» AIM OF THE EXERCISE
Those lines of the material below that fall between its first line and the line with "Image resolution: width=2576 pixels, height=1114", both included, are to be repeated exactly.

..............................

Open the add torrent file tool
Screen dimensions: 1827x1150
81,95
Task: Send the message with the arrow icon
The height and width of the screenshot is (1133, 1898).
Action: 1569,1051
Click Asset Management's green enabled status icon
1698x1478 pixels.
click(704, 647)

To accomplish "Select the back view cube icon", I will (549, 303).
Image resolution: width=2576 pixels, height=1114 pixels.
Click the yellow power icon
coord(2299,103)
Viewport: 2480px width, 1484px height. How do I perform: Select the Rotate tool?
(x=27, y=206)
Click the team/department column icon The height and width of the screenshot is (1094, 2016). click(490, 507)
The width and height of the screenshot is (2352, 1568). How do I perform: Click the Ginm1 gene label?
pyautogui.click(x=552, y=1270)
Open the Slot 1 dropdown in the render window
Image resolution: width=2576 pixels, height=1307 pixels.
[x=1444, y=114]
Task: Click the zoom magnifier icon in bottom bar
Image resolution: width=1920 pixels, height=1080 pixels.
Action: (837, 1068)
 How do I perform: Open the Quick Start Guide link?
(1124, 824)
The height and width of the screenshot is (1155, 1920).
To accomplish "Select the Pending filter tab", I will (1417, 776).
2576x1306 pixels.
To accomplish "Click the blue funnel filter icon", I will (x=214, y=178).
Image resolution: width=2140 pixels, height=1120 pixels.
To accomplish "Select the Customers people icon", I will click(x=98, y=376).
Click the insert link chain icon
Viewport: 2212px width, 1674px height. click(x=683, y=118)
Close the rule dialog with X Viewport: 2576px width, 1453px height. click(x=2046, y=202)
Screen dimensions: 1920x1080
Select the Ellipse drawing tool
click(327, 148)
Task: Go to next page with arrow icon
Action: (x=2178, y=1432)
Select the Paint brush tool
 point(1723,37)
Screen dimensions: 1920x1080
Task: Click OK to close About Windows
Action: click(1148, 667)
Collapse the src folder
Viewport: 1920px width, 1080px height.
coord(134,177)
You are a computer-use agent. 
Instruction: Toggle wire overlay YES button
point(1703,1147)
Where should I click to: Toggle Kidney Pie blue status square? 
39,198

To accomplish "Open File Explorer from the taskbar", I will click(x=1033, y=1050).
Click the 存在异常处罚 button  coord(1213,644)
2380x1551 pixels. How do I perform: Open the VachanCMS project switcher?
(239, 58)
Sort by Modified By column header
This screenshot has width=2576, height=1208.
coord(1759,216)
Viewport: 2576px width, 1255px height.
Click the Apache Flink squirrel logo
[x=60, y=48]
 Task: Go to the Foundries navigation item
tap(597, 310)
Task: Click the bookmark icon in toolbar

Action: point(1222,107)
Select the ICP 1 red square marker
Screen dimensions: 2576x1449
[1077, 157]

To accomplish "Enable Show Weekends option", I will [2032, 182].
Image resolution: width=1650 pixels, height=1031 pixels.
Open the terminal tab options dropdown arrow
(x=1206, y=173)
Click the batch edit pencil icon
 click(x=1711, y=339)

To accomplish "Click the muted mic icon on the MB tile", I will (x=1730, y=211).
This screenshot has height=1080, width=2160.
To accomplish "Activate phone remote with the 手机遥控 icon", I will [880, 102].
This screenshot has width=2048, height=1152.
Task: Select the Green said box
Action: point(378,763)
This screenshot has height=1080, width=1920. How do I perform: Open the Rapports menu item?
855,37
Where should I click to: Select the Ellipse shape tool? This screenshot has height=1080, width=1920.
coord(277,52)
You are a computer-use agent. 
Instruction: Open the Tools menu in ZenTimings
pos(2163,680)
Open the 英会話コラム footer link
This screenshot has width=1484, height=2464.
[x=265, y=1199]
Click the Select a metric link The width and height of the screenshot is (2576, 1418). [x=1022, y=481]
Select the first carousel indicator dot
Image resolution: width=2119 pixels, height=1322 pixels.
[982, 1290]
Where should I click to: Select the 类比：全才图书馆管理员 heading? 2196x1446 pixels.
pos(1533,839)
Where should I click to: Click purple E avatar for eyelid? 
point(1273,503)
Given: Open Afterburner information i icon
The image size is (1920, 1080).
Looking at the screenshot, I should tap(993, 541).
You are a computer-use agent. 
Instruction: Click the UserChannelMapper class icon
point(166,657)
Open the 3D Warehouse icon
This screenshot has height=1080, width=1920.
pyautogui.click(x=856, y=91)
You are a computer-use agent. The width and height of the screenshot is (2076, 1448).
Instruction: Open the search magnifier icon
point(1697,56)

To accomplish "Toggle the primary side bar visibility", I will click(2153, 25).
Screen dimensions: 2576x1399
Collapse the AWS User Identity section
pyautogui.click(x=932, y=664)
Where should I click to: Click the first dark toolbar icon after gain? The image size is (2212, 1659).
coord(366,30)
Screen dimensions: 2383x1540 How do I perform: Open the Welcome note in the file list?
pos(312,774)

..............................

» COMPLETED EXERCISE
Open the add torrent file tool
Screen dimensions: 1827x1150
81,95
Task: Send the message with the arrow icon
The height and width of the screenshot is (1133, 1898).
Action: 1569,1051
Click Asset Management's green enabled status icon
1698x1478 pixels.
click(704, 647)

To accomplish "Select the back view cube icon", I will (549, 303).
Image resolution: width=2576 pixels, height=1114 pixels.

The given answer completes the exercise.